=== DATASET EXTRACT ===

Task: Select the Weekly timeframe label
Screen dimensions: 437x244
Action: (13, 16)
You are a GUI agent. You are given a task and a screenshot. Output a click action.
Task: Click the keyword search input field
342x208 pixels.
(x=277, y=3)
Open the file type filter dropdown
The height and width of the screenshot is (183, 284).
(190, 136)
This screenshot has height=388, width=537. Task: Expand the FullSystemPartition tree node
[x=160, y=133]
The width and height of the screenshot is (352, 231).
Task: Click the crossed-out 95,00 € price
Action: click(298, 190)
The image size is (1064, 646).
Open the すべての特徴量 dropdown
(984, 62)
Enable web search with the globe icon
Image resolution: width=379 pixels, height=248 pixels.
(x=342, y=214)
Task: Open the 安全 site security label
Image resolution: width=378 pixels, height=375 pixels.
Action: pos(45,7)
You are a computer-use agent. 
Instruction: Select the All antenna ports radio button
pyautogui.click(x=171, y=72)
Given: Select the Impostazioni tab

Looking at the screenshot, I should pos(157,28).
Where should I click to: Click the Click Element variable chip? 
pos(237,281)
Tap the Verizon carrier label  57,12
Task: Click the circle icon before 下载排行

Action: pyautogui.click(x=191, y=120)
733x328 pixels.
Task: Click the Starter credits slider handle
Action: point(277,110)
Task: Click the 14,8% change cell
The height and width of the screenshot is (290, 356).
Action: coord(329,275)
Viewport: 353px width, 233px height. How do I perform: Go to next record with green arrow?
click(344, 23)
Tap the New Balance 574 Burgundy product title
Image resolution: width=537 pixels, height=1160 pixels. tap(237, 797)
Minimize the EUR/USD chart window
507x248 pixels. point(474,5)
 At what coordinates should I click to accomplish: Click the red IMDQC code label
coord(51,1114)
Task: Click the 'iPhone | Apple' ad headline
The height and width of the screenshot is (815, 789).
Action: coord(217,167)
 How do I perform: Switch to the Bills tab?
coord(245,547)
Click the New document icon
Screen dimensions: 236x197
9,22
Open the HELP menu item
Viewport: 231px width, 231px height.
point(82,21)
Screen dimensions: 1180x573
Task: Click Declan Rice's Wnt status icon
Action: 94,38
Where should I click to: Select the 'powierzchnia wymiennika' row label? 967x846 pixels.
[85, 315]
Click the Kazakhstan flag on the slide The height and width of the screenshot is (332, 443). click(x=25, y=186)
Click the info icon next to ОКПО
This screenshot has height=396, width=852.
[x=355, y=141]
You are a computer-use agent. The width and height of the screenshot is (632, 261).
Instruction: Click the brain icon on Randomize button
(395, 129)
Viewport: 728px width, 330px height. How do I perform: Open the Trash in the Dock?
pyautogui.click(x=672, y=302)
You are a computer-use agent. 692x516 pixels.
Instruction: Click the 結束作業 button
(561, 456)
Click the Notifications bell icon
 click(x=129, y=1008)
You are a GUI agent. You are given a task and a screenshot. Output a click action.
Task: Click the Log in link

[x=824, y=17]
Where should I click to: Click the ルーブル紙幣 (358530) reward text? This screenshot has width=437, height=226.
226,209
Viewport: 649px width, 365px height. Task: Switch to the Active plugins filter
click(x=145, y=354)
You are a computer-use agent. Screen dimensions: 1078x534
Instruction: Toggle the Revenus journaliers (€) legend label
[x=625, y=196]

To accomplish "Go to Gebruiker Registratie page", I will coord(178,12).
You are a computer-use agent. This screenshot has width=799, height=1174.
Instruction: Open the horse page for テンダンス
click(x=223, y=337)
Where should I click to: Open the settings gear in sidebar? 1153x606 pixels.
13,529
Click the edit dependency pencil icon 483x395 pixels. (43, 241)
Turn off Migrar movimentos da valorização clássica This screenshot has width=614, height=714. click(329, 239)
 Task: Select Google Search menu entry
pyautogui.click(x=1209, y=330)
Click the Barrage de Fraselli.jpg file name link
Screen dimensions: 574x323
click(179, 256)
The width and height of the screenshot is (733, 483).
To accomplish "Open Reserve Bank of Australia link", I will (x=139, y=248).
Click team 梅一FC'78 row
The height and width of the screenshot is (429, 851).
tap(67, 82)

=== WHAT THE TASK REQUIRES ===
Stopping at the line containing "The image size is (1064, 646).", please repeat exactly every line from the very start of the entries, that line included, and nothing more.

=== RESULT ===
Task: Select the Weekly timeframe label
Screen dimensions: 437x244
Action: (13, 16)
You are a GUI agent. You are given a task and a screenshot. Output a click action.
Task: Click the keyword search input field
342x208 pixels.
(x=277, y=3)
Open the file type filter dropdown
The height and width of the screenshot is (183, 284).
(190, 136)
This screenshot has height=388, width=537. Task: Expand the FullSystemPartition tree node
[x=160, y=133]
The width and height of the screenshot is (352, 231).
Task: Click the crossed-out 95,00 € price
Action: click(298, 190)
The image size is (1064, 646).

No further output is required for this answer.